The Abbey cost £8 to go inside which seemed rather expensive so we didn’t bother, we saw what we could from the outside and then went to the pub for lunch instead.

There was more experience that I was hoping for before we left the Forest of Dean and that was to see a wild boar.  These days there are wild boar in several places in England but the Forest of Dean is the easiest and best place to spot them.  They had been extinct in England for four hundred years or so but sometime in the 1990s someone released the boar into the forest and they have flourished in conditions that suit them perfectly (rich, deciduous woodland, agricultural land nearby and the occasional household rubbish bin to raid) and it is estimated that there may now well be almost two-thousand roaming the forest in various sounders, the term for a herd of wild swine.

There is evidence of them everywhere in the forest.  Every few yards, the earth has been gouged up and pushed aside, the undergrowth freshly disturbed. At the base of the beech trees are long, raking scratches where the pigs has ripped over the topsoil, looking for something beneath. Bluebell roots lay limp against the earth where they’ve been pulled up and cut through, and around the base of the larger trees are deep, pale craters, as if the forest had recently been hit by a massive hail storm.

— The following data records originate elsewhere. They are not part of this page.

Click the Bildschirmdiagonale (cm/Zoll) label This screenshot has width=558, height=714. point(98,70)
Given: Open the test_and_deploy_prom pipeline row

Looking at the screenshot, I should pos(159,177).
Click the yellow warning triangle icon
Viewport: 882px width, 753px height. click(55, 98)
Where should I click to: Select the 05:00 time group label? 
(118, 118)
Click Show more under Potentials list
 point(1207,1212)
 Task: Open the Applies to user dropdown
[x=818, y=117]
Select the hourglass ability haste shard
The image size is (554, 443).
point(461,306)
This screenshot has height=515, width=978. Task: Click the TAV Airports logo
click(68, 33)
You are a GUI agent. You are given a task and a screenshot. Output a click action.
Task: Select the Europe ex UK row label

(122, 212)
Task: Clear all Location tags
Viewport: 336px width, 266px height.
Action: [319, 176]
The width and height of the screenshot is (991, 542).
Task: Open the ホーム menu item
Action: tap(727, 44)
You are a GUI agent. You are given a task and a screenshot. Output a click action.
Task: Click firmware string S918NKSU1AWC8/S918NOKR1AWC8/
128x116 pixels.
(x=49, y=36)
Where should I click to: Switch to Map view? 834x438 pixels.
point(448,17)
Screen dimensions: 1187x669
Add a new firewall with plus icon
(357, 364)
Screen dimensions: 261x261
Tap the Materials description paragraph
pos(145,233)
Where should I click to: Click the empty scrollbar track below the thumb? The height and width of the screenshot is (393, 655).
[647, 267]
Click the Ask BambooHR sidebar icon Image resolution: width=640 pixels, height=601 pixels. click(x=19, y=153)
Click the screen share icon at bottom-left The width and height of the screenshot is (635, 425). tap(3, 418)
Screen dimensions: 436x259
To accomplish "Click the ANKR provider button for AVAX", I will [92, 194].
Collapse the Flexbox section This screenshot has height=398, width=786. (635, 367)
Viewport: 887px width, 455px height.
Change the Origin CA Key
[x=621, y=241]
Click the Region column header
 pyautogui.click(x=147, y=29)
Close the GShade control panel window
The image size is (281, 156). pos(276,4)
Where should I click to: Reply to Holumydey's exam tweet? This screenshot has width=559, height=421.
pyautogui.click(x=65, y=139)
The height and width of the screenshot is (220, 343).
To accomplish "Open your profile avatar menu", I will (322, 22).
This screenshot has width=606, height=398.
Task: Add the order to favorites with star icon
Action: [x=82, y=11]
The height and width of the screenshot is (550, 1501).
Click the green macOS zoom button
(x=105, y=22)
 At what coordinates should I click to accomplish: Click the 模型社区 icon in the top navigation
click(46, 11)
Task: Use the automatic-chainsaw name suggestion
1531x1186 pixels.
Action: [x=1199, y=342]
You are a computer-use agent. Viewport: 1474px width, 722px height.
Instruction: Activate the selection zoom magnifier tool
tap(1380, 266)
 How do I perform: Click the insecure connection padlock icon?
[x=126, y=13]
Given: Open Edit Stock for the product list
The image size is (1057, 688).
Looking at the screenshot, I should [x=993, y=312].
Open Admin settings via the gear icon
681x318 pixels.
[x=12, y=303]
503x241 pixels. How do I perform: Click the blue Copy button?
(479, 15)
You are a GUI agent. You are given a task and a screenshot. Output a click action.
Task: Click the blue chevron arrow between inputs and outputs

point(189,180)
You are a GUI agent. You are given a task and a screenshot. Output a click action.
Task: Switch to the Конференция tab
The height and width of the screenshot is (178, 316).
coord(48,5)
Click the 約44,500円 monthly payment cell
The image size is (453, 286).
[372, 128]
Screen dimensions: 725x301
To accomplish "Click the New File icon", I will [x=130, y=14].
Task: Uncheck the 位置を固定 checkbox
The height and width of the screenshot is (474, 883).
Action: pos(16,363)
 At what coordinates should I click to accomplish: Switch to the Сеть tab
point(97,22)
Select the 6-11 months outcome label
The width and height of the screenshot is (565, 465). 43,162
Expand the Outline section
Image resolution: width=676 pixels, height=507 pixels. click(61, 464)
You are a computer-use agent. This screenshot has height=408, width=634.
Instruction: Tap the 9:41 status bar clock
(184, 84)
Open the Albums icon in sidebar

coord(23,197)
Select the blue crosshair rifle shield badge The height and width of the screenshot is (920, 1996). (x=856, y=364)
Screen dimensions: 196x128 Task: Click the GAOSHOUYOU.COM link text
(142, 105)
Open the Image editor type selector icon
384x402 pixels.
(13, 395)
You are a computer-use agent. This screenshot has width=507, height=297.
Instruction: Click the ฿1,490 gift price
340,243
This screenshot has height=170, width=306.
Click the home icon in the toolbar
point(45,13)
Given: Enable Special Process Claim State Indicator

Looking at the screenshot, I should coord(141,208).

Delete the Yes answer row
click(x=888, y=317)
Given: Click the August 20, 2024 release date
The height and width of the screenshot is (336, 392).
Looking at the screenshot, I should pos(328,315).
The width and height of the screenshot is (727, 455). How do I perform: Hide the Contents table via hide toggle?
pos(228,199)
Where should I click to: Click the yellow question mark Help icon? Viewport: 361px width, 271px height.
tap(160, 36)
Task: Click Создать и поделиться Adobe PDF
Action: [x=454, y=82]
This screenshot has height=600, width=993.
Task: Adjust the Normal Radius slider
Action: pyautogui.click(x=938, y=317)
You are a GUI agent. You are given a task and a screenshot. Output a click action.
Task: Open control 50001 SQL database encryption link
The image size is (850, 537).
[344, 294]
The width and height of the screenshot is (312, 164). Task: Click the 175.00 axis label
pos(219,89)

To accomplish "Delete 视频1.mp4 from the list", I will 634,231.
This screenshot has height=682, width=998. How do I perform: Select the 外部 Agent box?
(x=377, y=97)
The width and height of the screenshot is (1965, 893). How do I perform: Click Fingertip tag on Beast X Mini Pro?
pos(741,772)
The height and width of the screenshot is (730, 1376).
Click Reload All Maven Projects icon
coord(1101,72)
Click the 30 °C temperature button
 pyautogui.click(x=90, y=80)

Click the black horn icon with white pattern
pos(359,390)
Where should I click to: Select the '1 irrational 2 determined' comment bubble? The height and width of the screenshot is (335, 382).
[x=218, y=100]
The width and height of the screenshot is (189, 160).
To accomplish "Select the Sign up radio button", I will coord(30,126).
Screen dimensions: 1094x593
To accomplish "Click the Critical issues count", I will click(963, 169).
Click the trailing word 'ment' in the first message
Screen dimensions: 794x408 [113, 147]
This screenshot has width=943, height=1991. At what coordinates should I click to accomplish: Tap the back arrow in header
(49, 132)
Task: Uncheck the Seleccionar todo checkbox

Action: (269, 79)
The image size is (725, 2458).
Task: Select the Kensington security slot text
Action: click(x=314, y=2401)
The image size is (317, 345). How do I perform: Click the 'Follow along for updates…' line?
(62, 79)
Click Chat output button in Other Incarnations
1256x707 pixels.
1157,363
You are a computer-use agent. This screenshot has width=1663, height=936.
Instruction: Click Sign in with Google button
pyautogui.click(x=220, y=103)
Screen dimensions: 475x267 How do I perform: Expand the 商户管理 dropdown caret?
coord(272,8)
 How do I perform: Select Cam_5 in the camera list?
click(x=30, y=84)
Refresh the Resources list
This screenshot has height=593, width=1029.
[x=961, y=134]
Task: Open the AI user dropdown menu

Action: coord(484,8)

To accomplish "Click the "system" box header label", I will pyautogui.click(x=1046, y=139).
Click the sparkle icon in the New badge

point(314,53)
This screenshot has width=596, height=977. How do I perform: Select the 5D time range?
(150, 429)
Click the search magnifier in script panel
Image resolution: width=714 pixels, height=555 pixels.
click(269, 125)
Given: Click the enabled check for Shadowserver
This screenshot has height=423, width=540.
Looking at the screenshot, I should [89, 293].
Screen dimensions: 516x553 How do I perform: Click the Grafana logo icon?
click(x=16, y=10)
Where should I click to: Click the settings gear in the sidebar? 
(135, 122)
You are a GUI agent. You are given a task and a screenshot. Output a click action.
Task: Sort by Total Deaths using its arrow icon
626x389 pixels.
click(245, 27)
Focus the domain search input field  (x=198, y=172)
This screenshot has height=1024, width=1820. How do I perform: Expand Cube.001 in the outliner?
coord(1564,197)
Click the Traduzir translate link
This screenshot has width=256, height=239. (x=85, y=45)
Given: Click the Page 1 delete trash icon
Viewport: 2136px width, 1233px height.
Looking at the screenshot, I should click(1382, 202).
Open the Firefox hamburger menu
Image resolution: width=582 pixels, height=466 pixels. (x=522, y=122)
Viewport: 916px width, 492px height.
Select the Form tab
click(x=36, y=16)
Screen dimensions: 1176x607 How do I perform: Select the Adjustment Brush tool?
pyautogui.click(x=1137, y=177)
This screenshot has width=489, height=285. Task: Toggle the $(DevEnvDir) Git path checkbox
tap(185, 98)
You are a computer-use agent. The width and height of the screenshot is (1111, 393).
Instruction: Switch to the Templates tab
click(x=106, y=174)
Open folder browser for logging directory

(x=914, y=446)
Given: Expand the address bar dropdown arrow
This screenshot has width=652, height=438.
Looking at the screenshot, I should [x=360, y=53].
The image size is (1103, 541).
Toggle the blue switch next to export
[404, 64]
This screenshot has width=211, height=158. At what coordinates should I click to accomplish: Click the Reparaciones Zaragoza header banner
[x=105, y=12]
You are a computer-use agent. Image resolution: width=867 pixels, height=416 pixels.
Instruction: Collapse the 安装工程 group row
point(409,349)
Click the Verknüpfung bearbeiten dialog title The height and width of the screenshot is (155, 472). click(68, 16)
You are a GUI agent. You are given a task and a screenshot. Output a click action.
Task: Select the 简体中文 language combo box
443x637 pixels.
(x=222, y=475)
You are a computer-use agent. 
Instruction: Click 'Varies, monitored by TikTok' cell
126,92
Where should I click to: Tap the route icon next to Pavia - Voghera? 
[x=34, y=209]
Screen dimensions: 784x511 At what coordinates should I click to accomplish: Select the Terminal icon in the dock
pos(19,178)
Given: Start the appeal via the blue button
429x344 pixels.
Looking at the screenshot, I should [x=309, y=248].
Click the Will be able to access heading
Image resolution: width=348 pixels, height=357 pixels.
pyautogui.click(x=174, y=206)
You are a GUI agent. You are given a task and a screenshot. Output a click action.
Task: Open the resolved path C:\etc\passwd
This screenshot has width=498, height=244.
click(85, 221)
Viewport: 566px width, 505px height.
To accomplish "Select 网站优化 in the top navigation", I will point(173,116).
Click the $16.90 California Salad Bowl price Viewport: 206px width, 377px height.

Lindsay is always telling stories of encounters with the animals and we had seen plenty of evidence that they were nearby and all around but so far we had not seen one but then in the evening driving to a pub in a nearby village we spotted a sow with some youngsters quite close to the road and I was happy about that.

And, the following morning as we left the forest on the first leg of our journey to Cornwall we glimpsed sight of a magnificent male beast foraging close to the road.  A lot of people in the forest consider them to be a pest but to be honest we considered ourselves to be very lucky to see them.